Emília Márkus (married name Pulszky; September 10, 1860 - December 24, 1949) was a Hungarian aristocrat, politician and the most renowned actress of her time in Hungary, known for her roles in a number of Hungarian theatrical and film productions, including Three Spinsters (1936), A táncz (1901), and Az aranyhajú szfinksz (1914).

==Biography==
Emília Márkus was born in Szombathely, Hungary as the sixth child of József Márkus and Anna Horvát (sister of Boldizsár Horvát). One of her brothers was József Márkus, the Mayor (1896–1897) then Lord Mayor of Budapest (1897–1906).

In 1878 she graduated from the Actor's Academy and was immediately contracted by the National Theatre, where she was engaged until her death in 1949. On June 7, 1882, she married Károly Pulszky (1853-1899), a Hungarian art collector, politician, member of Parliament and director of the Hungarian National Gallery of Art and founder of the Museum of Fine Arts in Budapest.

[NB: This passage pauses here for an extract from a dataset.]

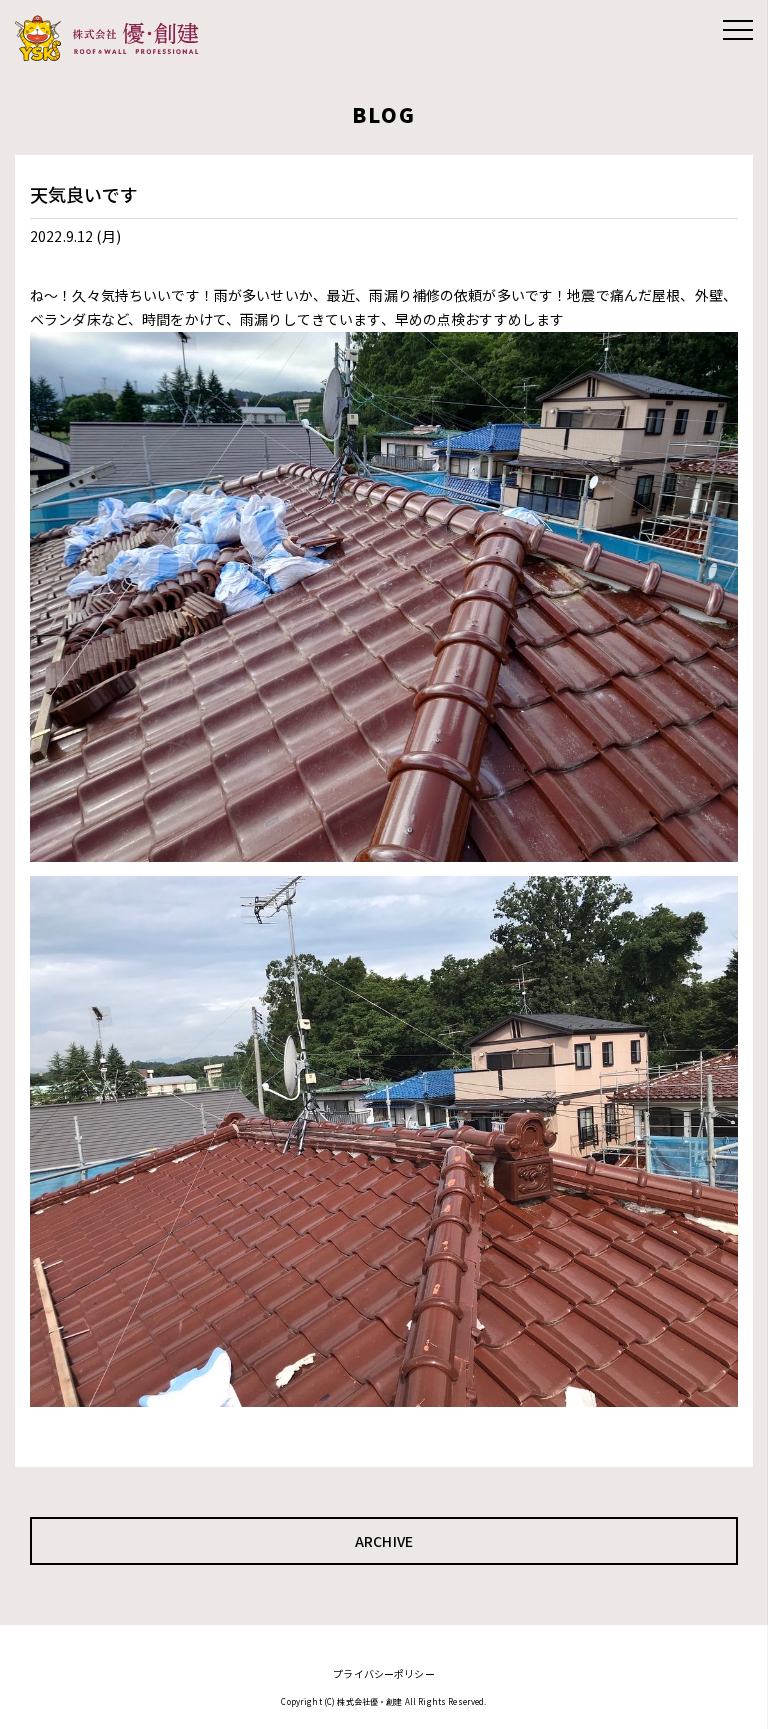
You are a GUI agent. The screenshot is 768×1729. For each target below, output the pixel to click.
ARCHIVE (384, 1541)
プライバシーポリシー (383, 1673)
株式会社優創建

Károly's family came from Poland and were of French Huguenot descent, but had converted to Catholicism. Her first daughter, Terézia Pulszky (born on May 5, 1883) was called Tessa. Her second daughter, Romola de Pulszky, born on February 19, 1891, married Vaslav Nijinsky. Károly Pulszky went into exile because of a political scandal associated with art purchases for the gallery, first to London and then to Australia. After 17 years of marriage, he committed suicide at the age of 45 in Brisbane, Australia. Emília was remarried to Oscar Pardany in 1903.

==Cultural depictions==

===In film===
- The Dancer (planned film, 1970). The screenplay was written by playwright Edward Albee. The film was to be directed by Tony Richardson and star Rudolf Nureyev as Nijinsky, Claude Jade as Romola and Paul Scofield as Diaghilev, but producer Harry Saltzman canceled the project during pre-production.
- Nijinsky (1980), directed by Herbert Ross, starring professional dancers George de la Peña as Nijinsky and Leslie Browne as Romola, with Alan Bates as Diaghilev, Jeremy Irons as Fokine and Janet Suzman as Emilia Markus. Romola Nijinsky had a writing credit for the film.
- The Diaries of Vaslav Nijinsky (2001), written, directed, shot and edited by Paul Cox. The screenplay was based on Nijinsky's diaries, with the speeches read over related imagery by Derek Jacobi. The subject matter included his work, his illness, and his relationships with Diaghilev and Romola. Several Leigh Warren Dancers portrayed the dancer.